(Items listed in a dataset)

※

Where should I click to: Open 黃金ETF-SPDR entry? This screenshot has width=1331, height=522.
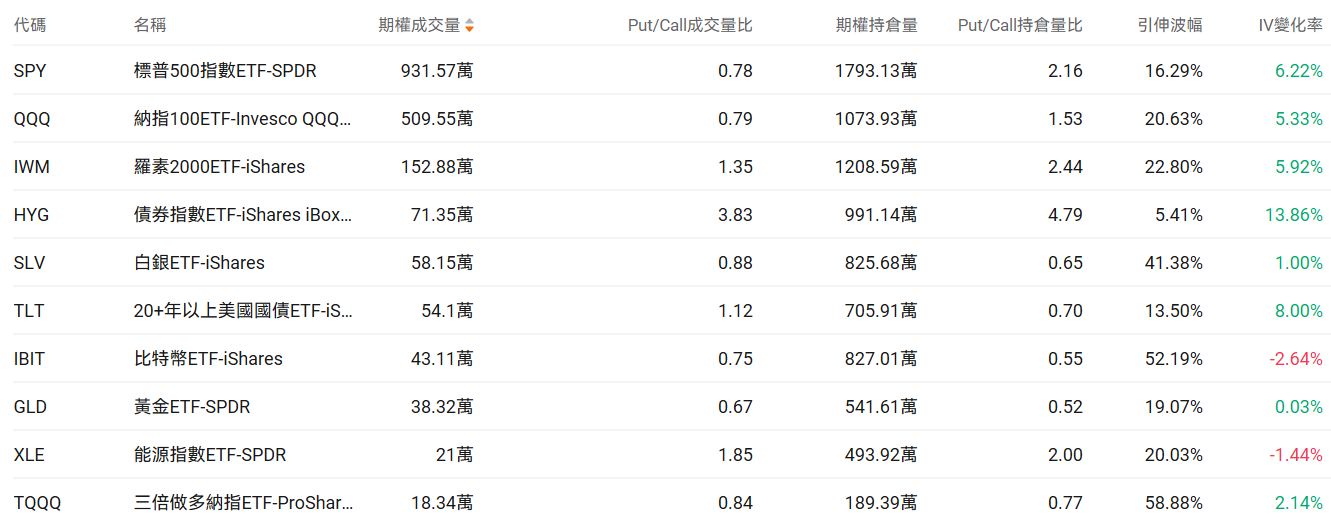192,407
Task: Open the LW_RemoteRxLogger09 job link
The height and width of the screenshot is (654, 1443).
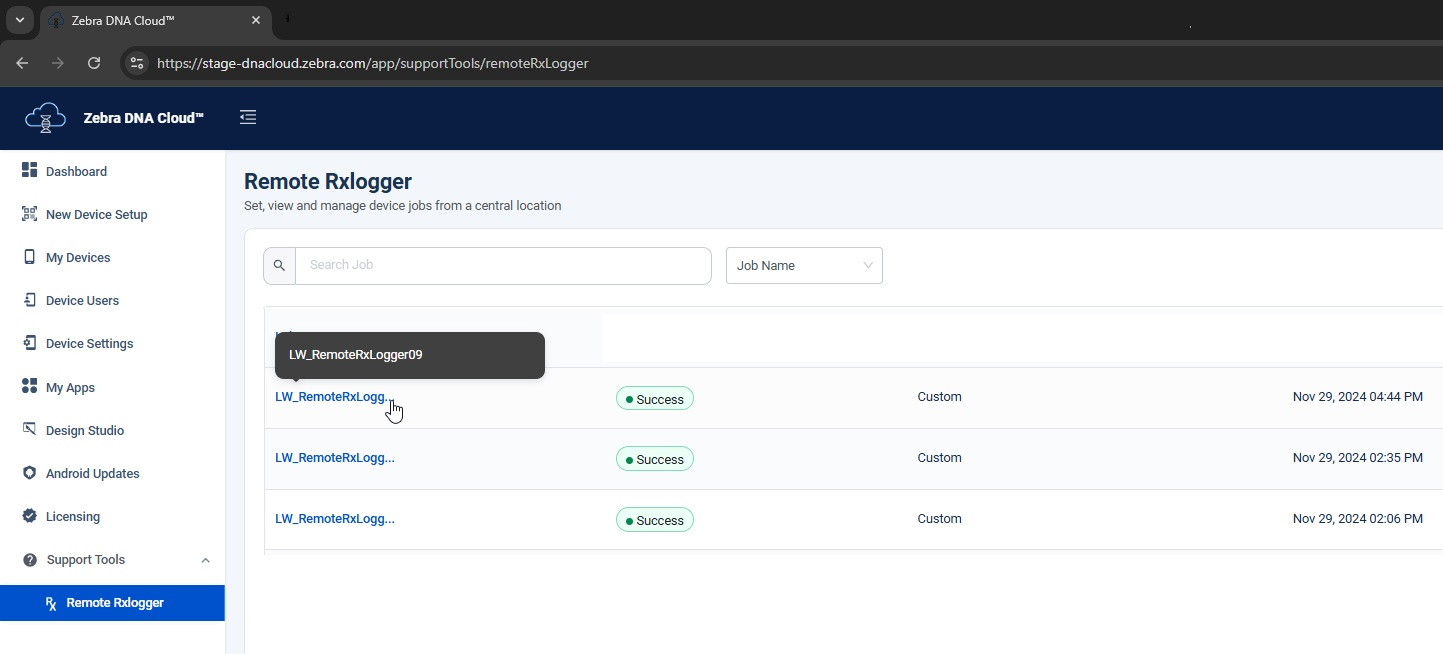Action: coord(332,396)
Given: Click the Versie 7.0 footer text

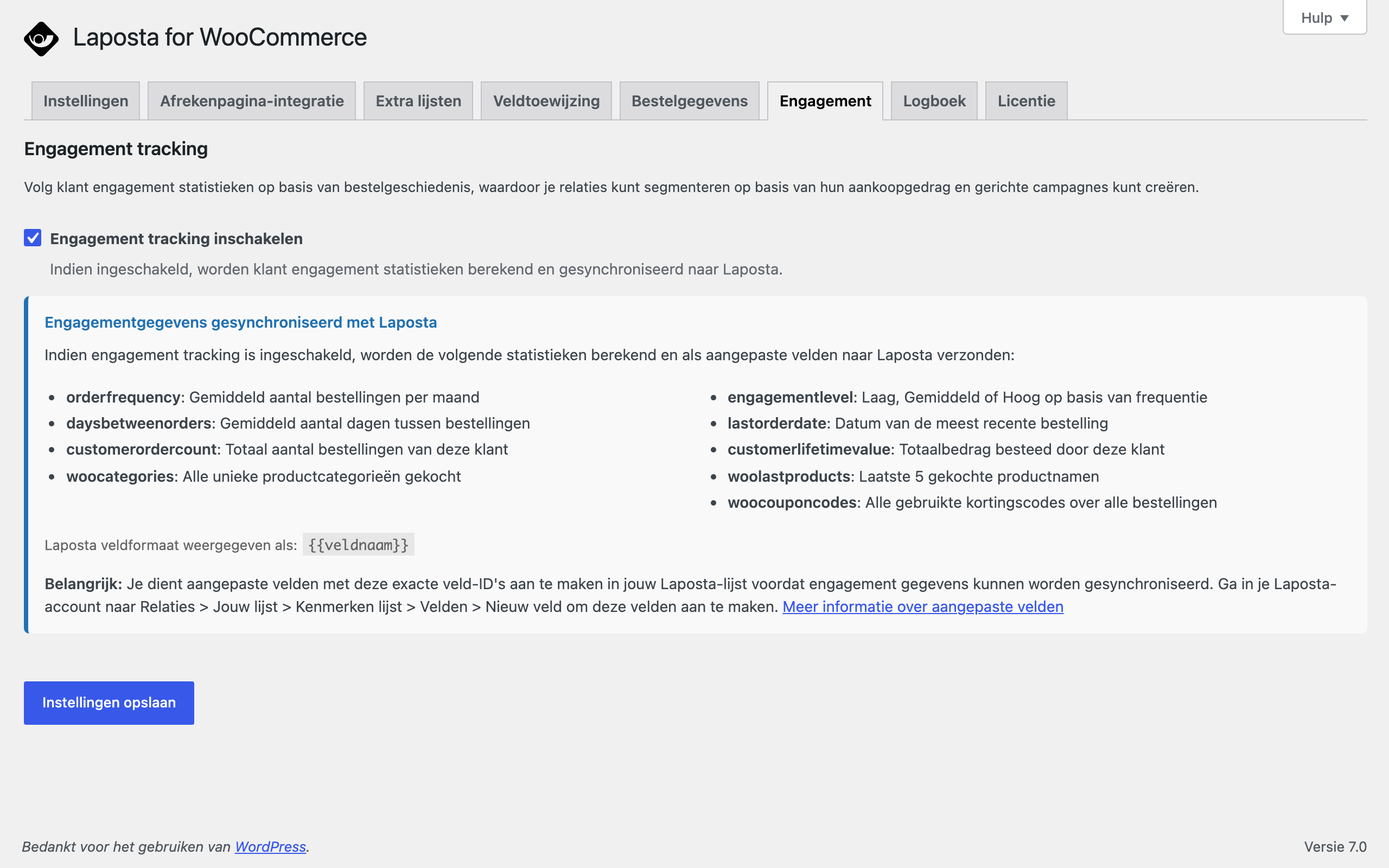Looking at the screenshot, I should pyautogui.click(x=1335, y=847).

※

## Assignment
In the records above, find the line with "The height and" and copy from it through the last line exactly, without the pictures.

## Reply
The height and width of the screenshot is (654, 1443).
Action: coord(332,396)
Given: Click the Versie 7.0 footer text

Looking at the screenshot, I should pyautogui.click(x=1335, y=847).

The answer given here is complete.